Lukaku verlässt napoli: ein abgang wie bei houdini?
Romelu Lukaku, der belgische Stürmer, hat Napoli verlassen. Ein Abschied, der sich lange anbahnte und nun offiziell ist – erneut. Der Angreifer kehrt in seine Heimat zurück, um sich von einer Verletzung zu erholen und an der Weltmeisterschaft teilzunehmen, während sein Ex-Klub um die Qualifikation für die Champions League kämpft. Eine Situation, die die Distanz zwischen Spieler und Mannschaft schonungslos offenbart.

Ein ewiges auf und ab: lukakus karriere als wanderer
Es ist ein Muster, das sich wiederholt: Lukaku bleibt selten länger als zwei Saisons bei einem Verein. Wie ein Meister der Flucht, ähnlich dem berühmten Houdini, entkommt er immer wieder neuen Situationen. Sein erster Eindruck in Neapel war vielversprechend – er war maßgeblich am Gewinn der Meisterschaft beteiligt. Doch die zweite Saison begann mit einer Verletzung in einem Freundschaftsspiel gegen Olympiakos Piräus, die den Lauf der Dinge veränderte. Eine Abwärtsspirale aus verpassten Chancen und verletzungsbedingten Ausfällen folgte.
Die Folgen waren gravierend: Napoli musste seine Pläne über Bord werfen, die Spielweise anpassen und neue Ziele definieren. Lukakus sieben Einsätze und ein einziger Treffer in dieser Saison sprechen eine deutliche Sprache. Nun kehrt er nach Belgien zurück, um seine Verletzung zu behandeln und sich für die Weltmeisterschaft vorzubereiten – während Napoli um die Qualifikation kämpft. Ein bitterer Abschied, der die Frage aufwirft, ob Lukaku jemals wirklich in Neapel angekommen ist.

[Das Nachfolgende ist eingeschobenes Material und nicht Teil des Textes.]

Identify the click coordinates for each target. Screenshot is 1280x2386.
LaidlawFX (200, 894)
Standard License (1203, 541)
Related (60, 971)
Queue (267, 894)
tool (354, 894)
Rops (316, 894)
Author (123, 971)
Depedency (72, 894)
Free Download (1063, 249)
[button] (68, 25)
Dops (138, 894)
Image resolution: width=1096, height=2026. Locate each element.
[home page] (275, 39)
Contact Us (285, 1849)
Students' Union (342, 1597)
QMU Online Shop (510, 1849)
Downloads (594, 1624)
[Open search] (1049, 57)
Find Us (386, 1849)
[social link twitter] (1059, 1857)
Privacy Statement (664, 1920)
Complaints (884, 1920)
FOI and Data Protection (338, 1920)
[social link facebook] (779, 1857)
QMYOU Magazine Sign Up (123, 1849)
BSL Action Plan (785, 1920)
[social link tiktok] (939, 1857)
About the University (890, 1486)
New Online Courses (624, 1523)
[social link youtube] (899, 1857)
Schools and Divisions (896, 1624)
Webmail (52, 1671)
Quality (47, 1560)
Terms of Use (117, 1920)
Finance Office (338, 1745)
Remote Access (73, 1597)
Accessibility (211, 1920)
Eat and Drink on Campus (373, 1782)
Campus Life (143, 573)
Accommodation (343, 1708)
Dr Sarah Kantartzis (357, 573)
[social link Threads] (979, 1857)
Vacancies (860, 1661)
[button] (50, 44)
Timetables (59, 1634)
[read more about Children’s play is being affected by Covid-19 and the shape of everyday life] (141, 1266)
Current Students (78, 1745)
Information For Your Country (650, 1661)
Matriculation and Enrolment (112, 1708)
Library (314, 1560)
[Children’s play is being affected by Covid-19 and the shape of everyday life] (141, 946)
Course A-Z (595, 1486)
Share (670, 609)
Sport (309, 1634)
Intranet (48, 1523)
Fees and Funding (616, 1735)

Die Entscheidung, die Trennung einvernehmlich zu erklären, ist ein Zeichen der Resignation. Napoli kann sich den Luxus eines verletzten und unzufriedenen Stürmers nicht leisten, während Lukaku die Chance nutzen will, seine Saison doch noch zu retten. Die Fans in Neapel sind enttäuscht, doch die Zeichen standen lange auf Abschied. Die Geschichte von Romelu Lukaku bei Napoli ist eine Geschichte von verpassten Chancen, Verletzungen und einem fehlenden Gefühl für die Mannschaft. Ein weiteres Kapitel im Buch eines ewigen Wanderers.
Die offizielle Mitteilung des Vereins spricht von einer „einvernehmlichen Trennung“ und betont Lukakus Wunsch, sich in Belgien zu erholen. Doch hinter dieser höflichen Formulierung verbirgt sich die bittere Erkenntnis, dass eine erfolgreiche Zusammenarbeit zwischen Spieler und Verein nicht möglich war. Die Zahlen lügen nicht: Lukakus Abgang hinterlässt ein großes Loch im Angriff von Napoli, doch die Verantwortlichen müssen nun einen Weg finden, den Verlust zu kompensieren und die Saisonziele zu erreichen.